== Segment start ==
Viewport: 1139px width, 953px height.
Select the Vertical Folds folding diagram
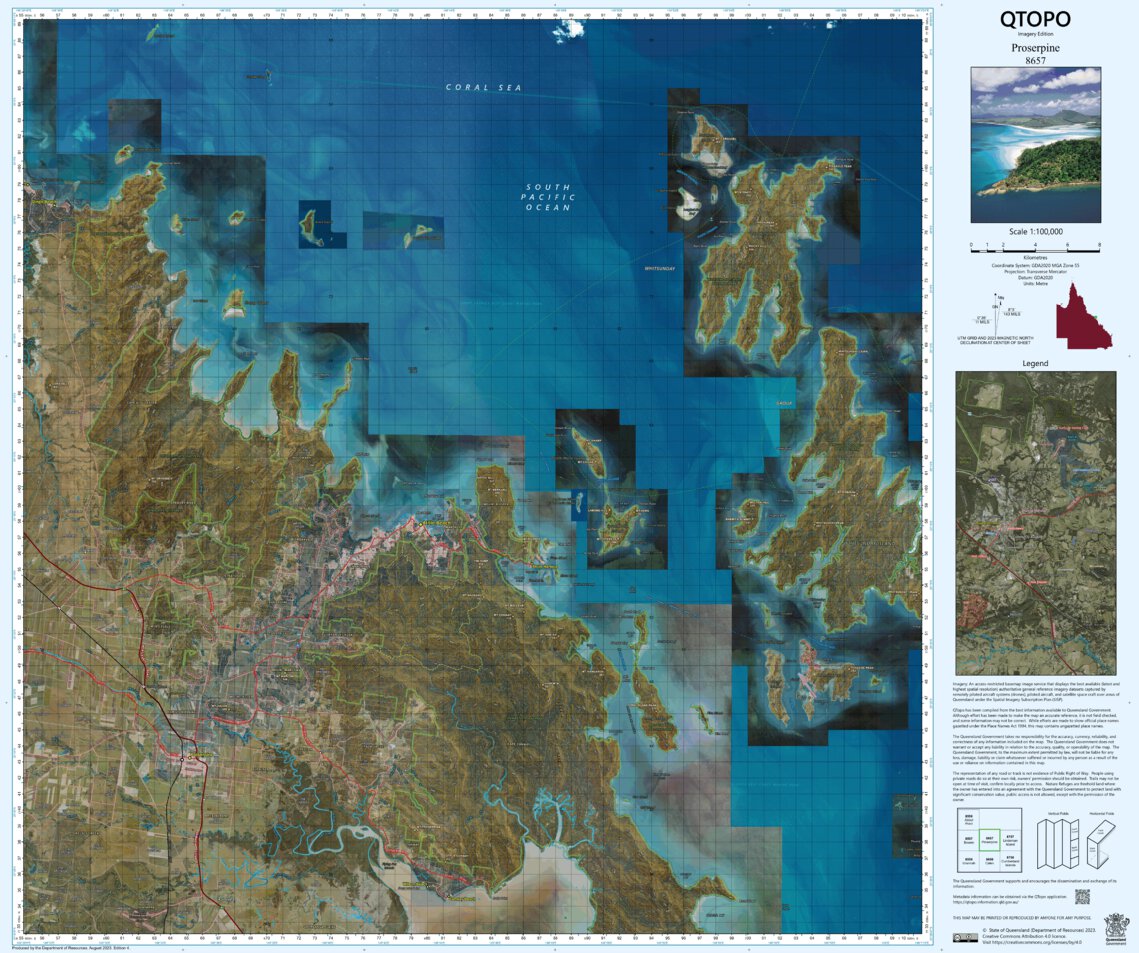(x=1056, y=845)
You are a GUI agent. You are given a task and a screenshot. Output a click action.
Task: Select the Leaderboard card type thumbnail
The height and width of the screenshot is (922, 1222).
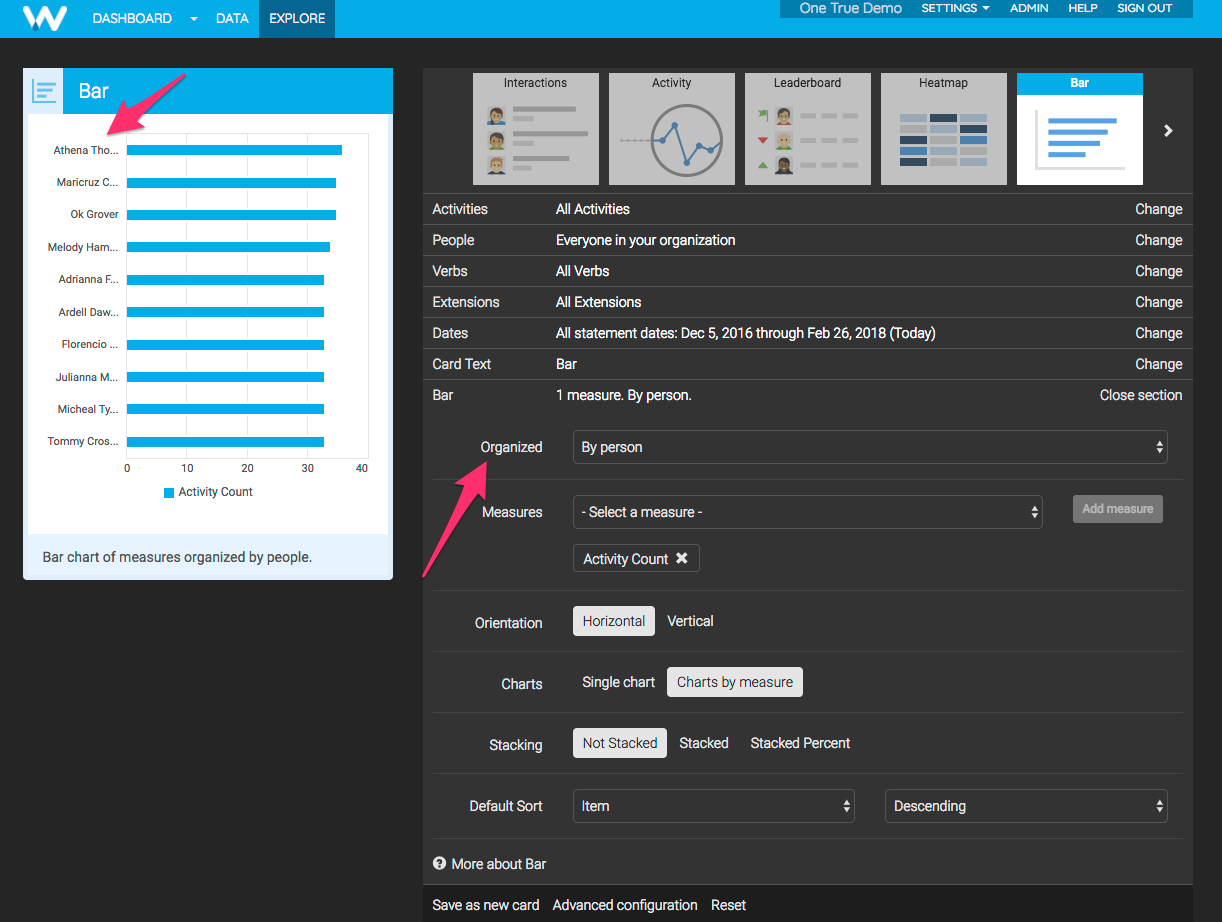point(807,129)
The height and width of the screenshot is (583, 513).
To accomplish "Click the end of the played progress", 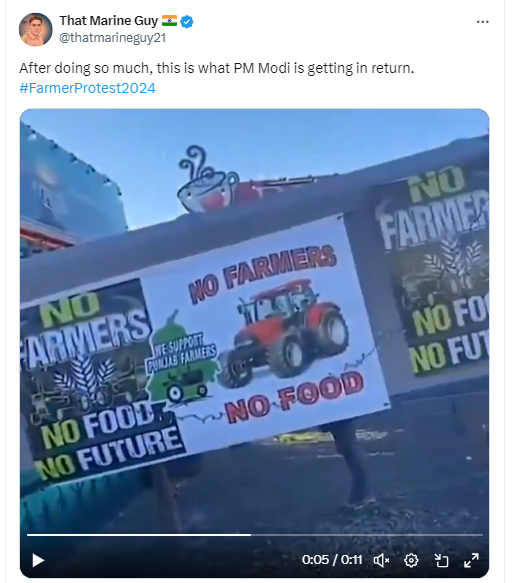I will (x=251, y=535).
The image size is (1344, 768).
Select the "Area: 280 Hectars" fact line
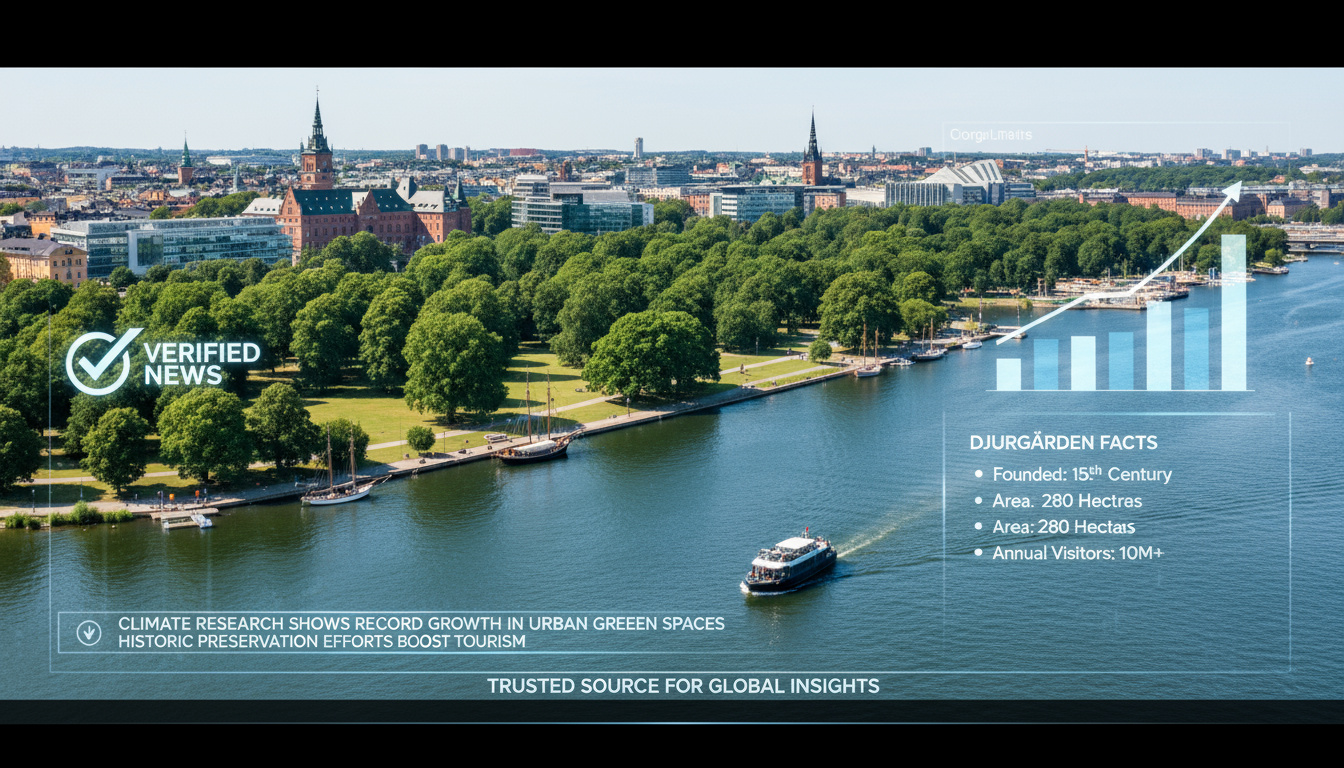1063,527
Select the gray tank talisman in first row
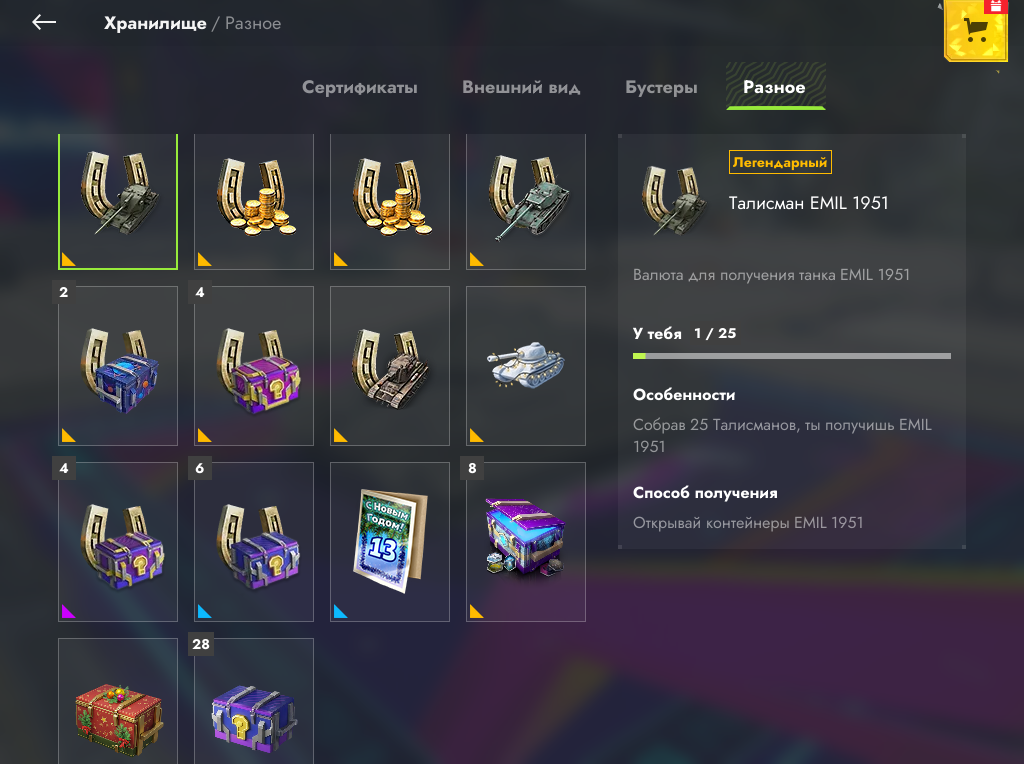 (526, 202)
== Segment end ==
» TASK DIRECTIONS: With the pictures left out, output exactly the lines that begin at the line containing "The image size is (1344, 768)." and end at the last line of the material.

» SOLUTION FOR THIS TASK:
The image size is (1344, 768).
Select the "Area: 280 Hectars" fact line
1063,527
Select the gray tank talisman in first row
 (526, 202)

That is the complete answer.